**EXERCISE PASSAGE**.
....
Stop Babysitting What? The Trust Boundary You Just Relocated.

#security #governance #agents #ai

On 2026-05-19, Sid Bidasaria — founding engineer and tech lead of Claude Code at Anthropic — gave a talk at Code with Claude London titled "Stop babysitting your agents." The talk lays out three patterns that compound: verification loops, parallelization, and background routines. The argument is genuine, the engineering is real, and the patterns work.

But each pattern shares an unstated assumption: that the automation you put in place to remove human oversight is itself trustworthy. The talk scales the things you can automate. It does not scale the question that decides whether the automation is safe.

The trust boundary doesn't disappear when you automate. It relocates. Each of the three patterns moves it to a different surface, most of which teams have not built infrastructure for yet.

Pattern 1 — Verification loops move the trust boundary from "code review" to the harness itself

When an agent verifies its own work, the question "is this code safe?" is replaced by "is the verification harness adversarially robust?" The two are not the same.
....
**REQUIREMENT 1**.
According to the article on agent trust boundaries, what three patterns does the talk lay out?
**REQUIREMENT 2**.
Please rewrite everything from "On 2026-05-19, Sid" down to "the patterns work." in the article on agent trust boundaries, changing "patterns" to "techniques".

(Pixel coordinate grounding data)
....
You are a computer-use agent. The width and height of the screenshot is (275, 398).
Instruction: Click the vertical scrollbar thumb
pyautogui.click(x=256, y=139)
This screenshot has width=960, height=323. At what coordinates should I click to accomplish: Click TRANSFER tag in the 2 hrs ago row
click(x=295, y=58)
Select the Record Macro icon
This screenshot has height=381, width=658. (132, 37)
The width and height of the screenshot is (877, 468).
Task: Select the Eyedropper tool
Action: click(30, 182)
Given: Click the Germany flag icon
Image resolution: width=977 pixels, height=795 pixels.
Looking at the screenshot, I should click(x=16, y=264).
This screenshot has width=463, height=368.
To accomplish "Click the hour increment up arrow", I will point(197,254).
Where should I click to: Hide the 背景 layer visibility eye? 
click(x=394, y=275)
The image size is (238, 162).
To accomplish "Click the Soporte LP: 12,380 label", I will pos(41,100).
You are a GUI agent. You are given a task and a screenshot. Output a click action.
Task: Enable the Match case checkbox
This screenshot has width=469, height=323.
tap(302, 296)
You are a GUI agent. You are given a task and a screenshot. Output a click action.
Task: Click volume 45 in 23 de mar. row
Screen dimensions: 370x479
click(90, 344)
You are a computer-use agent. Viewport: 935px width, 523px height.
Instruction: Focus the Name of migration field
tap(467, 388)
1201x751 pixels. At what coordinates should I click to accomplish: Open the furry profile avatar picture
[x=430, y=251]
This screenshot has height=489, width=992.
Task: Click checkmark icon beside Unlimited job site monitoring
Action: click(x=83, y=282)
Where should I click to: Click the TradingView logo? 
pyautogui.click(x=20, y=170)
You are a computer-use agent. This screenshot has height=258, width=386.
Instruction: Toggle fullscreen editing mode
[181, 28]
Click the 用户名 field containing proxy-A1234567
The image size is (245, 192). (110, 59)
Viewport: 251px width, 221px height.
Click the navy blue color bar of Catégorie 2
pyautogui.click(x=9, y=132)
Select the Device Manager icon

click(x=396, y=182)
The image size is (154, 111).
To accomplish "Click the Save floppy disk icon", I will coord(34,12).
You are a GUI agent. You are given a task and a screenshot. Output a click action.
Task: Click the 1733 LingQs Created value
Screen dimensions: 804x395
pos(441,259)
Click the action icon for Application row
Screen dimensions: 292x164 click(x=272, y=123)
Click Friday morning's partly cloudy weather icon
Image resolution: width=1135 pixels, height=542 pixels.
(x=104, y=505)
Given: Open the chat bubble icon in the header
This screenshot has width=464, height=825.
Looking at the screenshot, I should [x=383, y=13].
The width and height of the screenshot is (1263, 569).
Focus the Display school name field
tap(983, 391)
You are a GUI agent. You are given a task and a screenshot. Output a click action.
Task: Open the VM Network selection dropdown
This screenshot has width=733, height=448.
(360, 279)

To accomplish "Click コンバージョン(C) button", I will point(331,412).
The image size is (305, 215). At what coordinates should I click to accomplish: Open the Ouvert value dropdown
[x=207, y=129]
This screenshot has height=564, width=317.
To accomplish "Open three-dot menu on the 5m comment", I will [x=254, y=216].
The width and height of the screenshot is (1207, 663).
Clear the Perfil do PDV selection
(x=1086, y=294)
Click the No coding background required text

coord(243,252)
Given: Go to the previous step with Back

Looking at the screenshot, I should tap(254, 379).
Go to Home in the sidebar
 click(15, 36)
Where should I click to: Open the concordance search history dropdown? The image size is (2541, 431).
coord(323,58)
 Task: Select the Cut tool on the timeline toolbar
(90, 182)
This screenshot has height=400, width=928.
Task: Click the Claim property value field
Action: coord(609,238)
....
**ANSWER AREA 1**.
Verification loops, parallelization, and background routines.

**ANSWER AREA 2**.
On 2026-05-19, Sid Bidasaria — founding engineer and tech lead of Claude Code at Anthropic — gave a talk at Code with Claude London titled "Stop babysitting your agents." The talk lays out three techniques that compound: verification loops, parallelization, and background routines. The argument is genuine, the engineering is real, and the techniques work.